■ Goal of the exercise
Copy each of the entries below faithfully, setting aside any pictures.

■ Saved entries
= Beginning of Section =

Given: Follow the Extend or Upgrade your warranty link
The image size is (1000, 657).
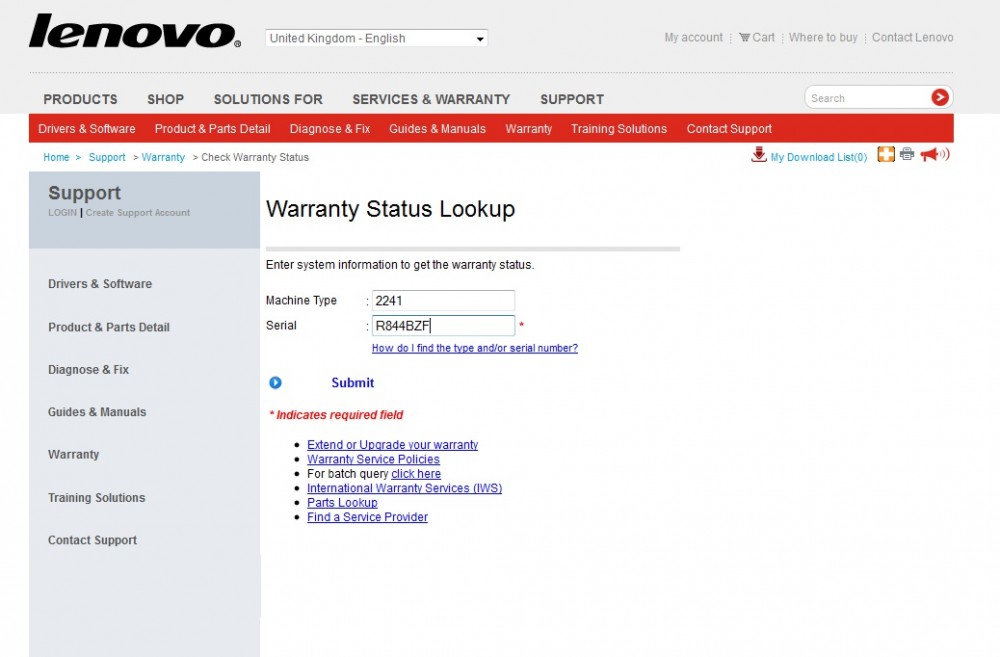Looking at the screenshot, I should pos(392,445).
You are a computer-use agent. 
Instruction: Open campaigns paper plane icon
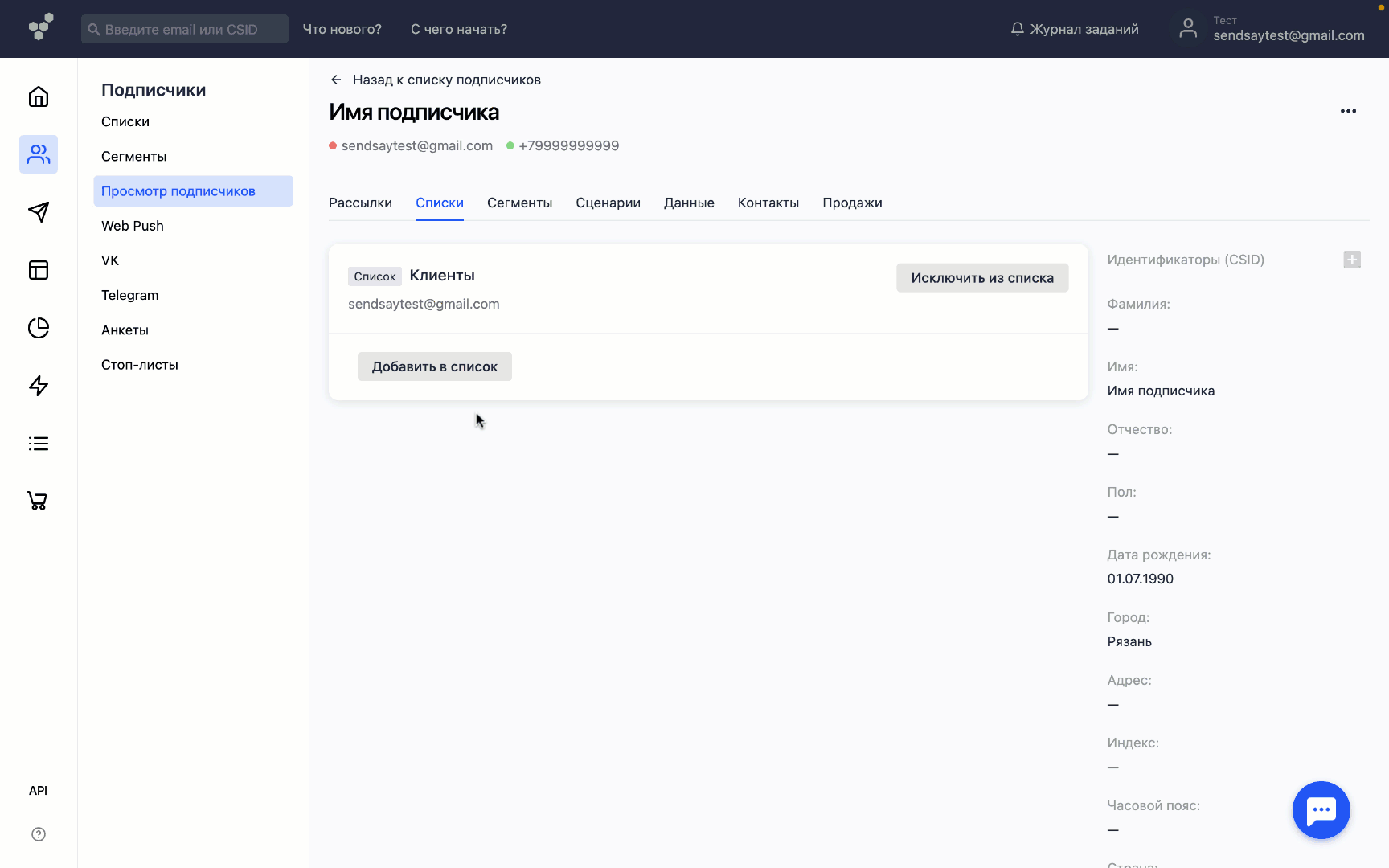tap(39, 212)
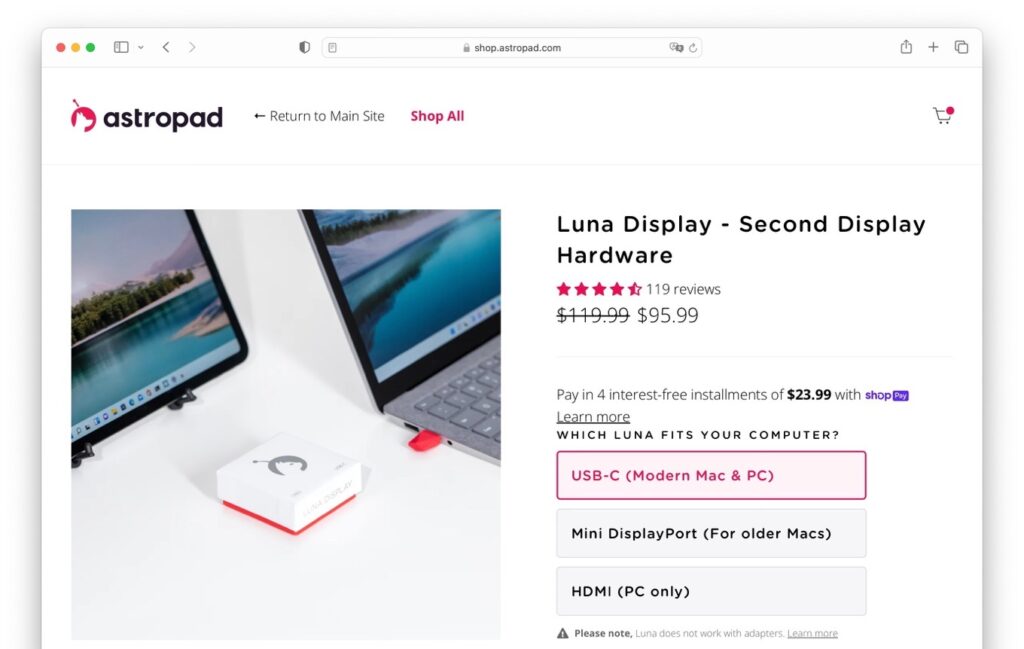1024x649 pixels.
Task: Click the privacy shield icon in toolbar
Action: tap(304, 46)
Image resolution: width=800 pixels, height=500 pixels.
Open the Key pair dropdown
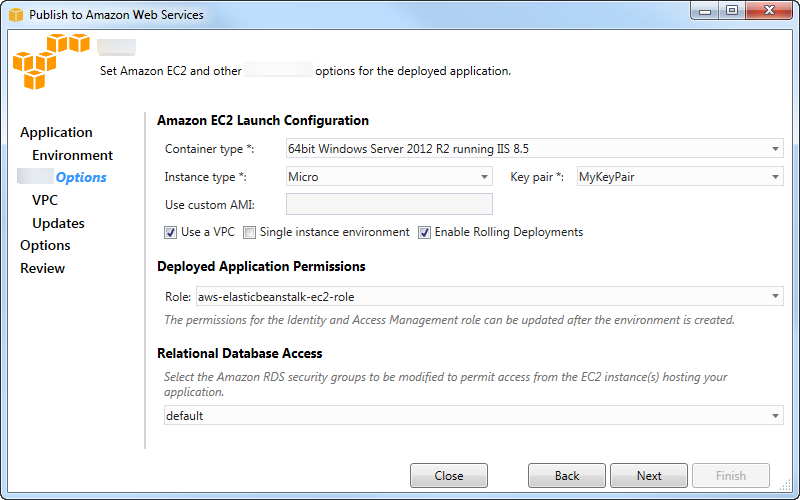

= End of Section =

■ Solution
Given: Follow the Extend or Upgrade your warranty link
The image size is (1000, 657).
Looking at the screenshot, I should pos(392,445).
You are a computer-use agent. 
Instruction: Open campaigns paper plane icon
tap(39, 212)
1024x649 pixels.
Task: Click the privacy shield icon in toolbar
Action: tap(304, 46)
Image resolution: width=800 pixels, height=500 pixels.
Open the Key pair dropdown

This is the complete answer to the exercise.